4 to 5 pounds fresh fava beans in the shell
1/4 cup coarsely chopped fresh flat-leaf parsley
1 large clove garlic, coarsely chopped
3/4 to 1 cup olive oil
3/4 to 1 cup freshly squeezed lemon juice
1/4 teaspoon kosher salt, or to taste
1/8 teaspoon freshly ground white pepper, or to taste
Bruschetta (recipe follows)
1 ounce Pecorino Romano cheese
1/4 cup chopped fresh mint
1. To prepare the fava beans, remove the beans from the shells and discard the shells. Bring a medium saucepan of water to a boil and add the beans. Cook 30 to 60 seconds, drain, and rinse in cold water. When the beans are cool enough to handle, slit one side of the husk with the tip of a small, sharp kitchen knife, and pop out the bean inside. Repeat with the remaining beans, which should yield about 4 cups.
2. Place the beans, parsley, and garlic in a food processor and pulse until the beans resemble small pebbles. With the motor running, add the olive oil in a thin, slow stream until the fava beans reach a thick consistency, scraping down the sides of bowl once or twice. You may need anywhere from 3/4 to 1 cup of oil.
3. Transfer the bean mixture to a medium mixing bowl and stir in 3/4 cup of the lemon juice. Add additional lemon juice if necessary to reach a spreadable consistency. Stir in the salt and pepper, taste the purée, and add more salt or pepper if desired.
4. To serve, spread the fava bean purée on the bruschetta.
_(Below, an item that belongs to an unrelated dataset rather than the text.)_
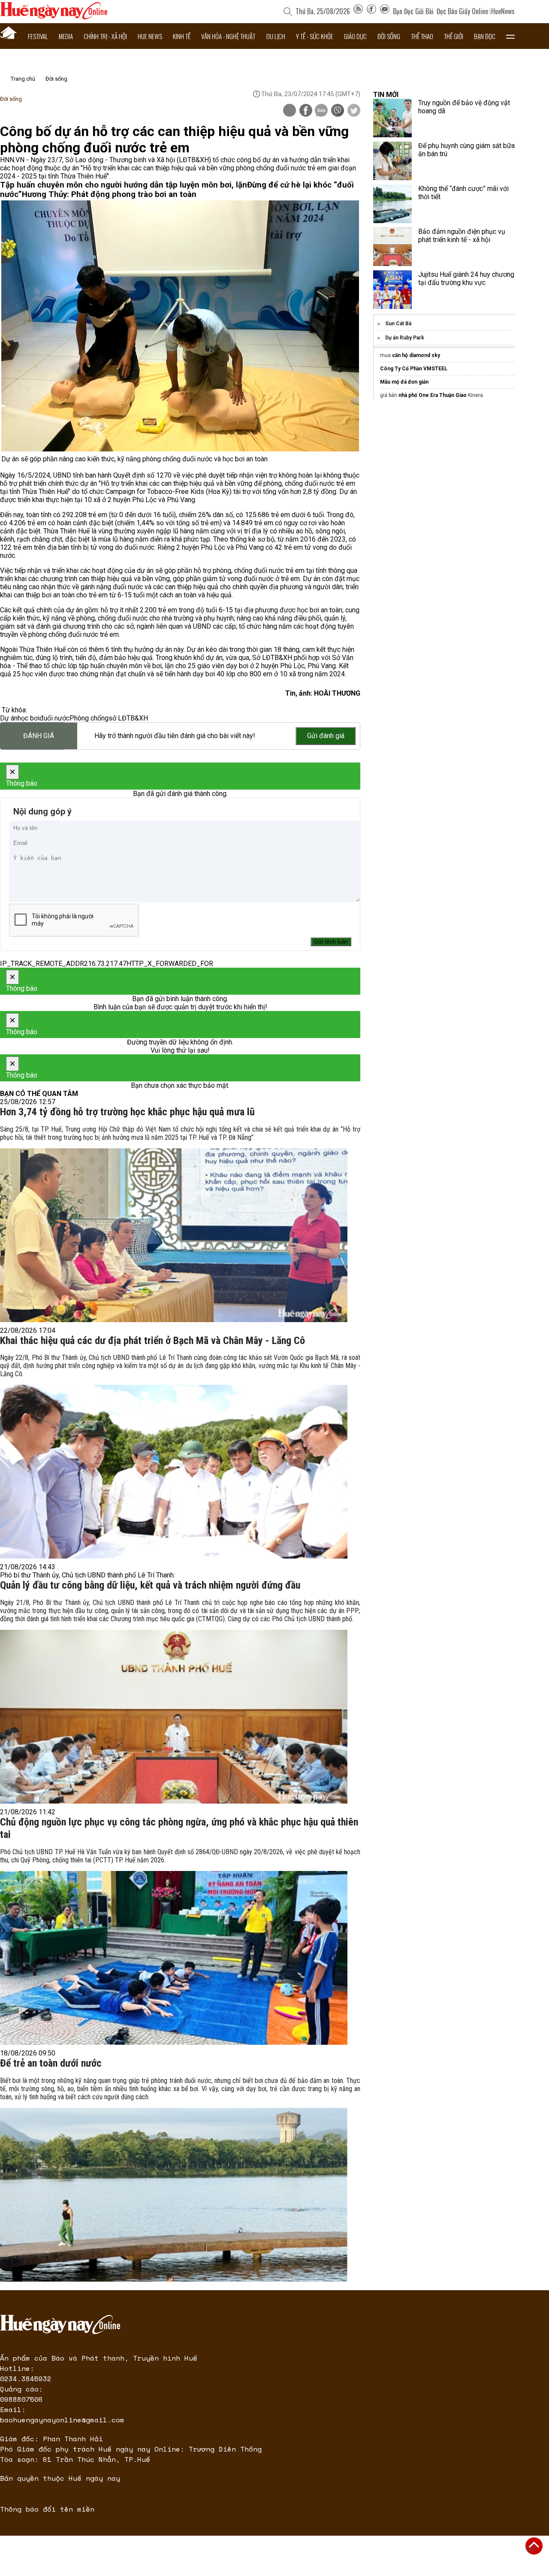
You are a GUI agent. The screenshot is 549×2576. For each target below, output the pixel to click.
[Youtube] (385, 11)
Using a clean, dry vegetable peeler, shave curls of cheese over the brushetta and sprinkle with mint.
1 loaf crusty country bread, cut into 1/2-inch-thick slices
1/4 cup extra virgin olive oil
2 large cloves garlic, halved
1. Preheat the broiler. Arrange the bread slices on a baking sheet and place 3 to 4 inches from the heat source. Broil 1 to 2 minutes on each side, or until golden brown. Remove from the oven and rub one side of each bread slice with the halved cloves of garlic, then brush lightly with olive oil.
Cook’s Hint: Although your first instinct might be to use extra virgin olive oil in the fava bean purée, Jackie advises not using it in this particular recipe. It is too pungent and makes the purée bitter instead of buttery smooth. A good second-press olive oil does the job and is less expensive than extra virgin oil.